Today, we will continue building and evaluating our own risk assessment tool using the COMPAS data to examine some other aspects of fairness.

To recap from last week, let's start by loading the data and refitting the model:

In [0]:
# Some initial setup
options(digits = 3)
library(tidyverse) 

theme_set(theme_bw())

# Because huge plots are ugly
options(repr.plot.width = 6, repr.plot.height = 4)

# Read the data
compas_df <- read_rds("../data/compas.rds")

# Recap the model
recid_model <- glm(is_recid ~ priors_count + age, data = compas_df, family = "binomial")
compas_df <- compas_df %>%
    mutate(
        risk = predict(recid_model, type = "response"),
        risk_bin = round(risk * 10),
        binary_recid = risk >= 0.5
    )

## COMPAS data revisited

Recall that the cleaned version of the COMPAS data is loaded as `compas_df`, with the following columns

* `id`: unique identifiers for each case
* `sex`, `dob`, `age`, `race`: demographic information for each defendant
* `recid_score`, `violence_score`: COMPAS scores assessing risk that a defendant will recidivate (`violence_score` for violent crimes) within two years of release (higher score correspond to higher risk)
* `priors_count`: number of prior arrests
* `is_recid`, `is_violent_recid`: Indicator variable that is `1` if the defendant was arrested for a new (violent) crime within two years of release, and `0` otherwise.

and after fitting our model, we have added the following columns

* `risk`: the model-predicted probability of recidivism
* `predicted_risk_score`: a integer risk score between 0 and 10
* `pred_recid`: a binary prediction of whether each defendant will recidivate

In [0]:
head(compas_df)

### Exercise 1: Calibration by gender

Last week we examined how our recidivism prediction model performed for different racial groups, and it turned out our model was well calibrated for white and Black defendants.

For this exercise, we will continue examining calibration of our model predictions, but for different genders.

We will reuse the `risk_bin` we calculated last week, which is a discretized (rounded) version of predicted risk probability.

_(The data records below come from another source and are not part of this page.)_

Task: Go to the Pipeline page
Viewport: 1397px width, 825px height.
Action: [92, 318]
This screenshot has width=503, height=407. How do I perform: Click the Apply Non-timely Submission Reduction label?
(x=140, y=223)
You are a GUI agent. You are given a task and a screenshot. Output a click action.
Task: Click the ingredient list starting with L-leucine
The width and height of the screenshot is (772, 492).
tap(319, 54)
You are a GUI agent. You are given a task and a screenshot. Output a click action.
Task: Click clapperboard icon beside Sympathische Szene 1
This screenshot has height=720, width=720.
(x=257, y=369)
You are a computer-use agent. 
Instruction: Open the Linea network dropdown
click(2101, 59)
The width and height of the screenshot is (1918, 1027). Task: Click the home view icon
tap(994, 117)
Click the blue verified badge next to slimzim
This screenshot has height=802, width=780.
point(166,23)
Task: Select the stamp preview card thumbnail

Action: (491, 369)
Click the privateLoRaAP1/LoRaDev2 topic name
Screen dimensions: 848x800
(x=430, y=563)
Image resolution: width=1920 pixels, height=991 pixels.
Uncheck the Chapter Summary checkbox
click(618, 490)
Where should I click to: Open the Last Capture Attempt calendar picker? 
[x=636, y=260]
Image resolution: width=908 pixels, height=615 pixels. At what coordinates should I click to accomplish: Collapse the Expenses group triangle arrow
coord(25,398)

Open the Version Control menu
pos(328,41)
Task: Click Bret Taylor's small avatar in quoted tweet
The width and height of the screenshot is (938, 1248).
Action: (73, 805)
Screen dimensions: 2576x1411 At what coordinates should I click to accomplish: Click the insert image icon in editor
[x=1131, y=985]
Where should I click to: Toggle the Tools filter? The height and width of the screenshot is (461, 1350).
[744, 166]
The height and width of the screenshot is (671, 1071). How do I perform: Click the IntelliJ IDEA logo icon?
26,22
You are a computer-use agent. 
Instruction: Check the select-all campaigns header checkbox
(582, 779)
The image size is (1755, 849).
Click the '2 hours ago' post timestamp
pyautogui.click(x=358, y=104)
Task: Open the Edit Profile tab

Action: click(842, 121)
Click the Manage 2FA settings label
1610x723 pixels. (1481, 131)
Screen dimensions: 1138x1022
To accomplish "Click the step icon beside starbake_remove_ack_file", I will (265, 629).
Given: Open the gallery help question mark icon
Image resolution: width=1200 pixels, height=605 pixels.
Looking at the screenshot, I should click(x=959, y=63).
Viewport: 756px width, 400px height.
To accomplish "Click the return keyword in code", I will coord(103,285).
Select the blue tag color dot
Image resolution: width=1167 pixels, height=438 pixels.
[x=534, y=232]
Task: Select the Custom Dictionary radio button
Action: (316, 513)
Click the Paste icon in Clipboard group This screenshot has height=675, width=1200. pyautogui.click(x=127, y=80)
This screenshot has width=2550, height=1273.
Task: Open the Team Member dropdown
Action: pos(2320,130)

For Exercise 1, calculate recidivism rates for male and female defendants in our dataset by creating a data frame called `calibration_by_gender` containing three columns: `sex`, `risk_bin`, and `recidivism_rate`.
Additionally, to ensure we have enough defendents of each gender in every score bucket, we will limit our maximum score to 8 and remove everyone with score greater than 8.

In [0]:
# Calculate discretized risk score
# group people with risk score equal or gretaer than 8

calibration_by_gender <- compas_df %>%
# WRITE CODE HERE

# Put the recidivism rates of different races side by side
calibration_by_gender %>%
    spread(sex, recidivism_rate) %>%
    group_by(risk_bin) %>%
    summarize(
        n = sum(n),
        Female = first(na.omit(Female)),
        Male = first(na.omit(Male))
    )

In [0]:
# Calibration plot

ggplot(compas_df, 
       aes(x = risk_bin, y = is_recid, color = sex, group=sex)) + 
    geom_smooth(method="glm", method.args=list(family="binomial")) +
    scale_y_continuous(labels = scales::percent_format(), limits = c(0, 1))+
    scale_x_continuous(breaks = seq(0, 10, 2), limits = c(1, 10))+
    labs(x = "\nDiscretized risk score",
         y = "Recidivism rate\n")

#### Discussion
Given the plot above, do you think a gender-blind model is "fair"?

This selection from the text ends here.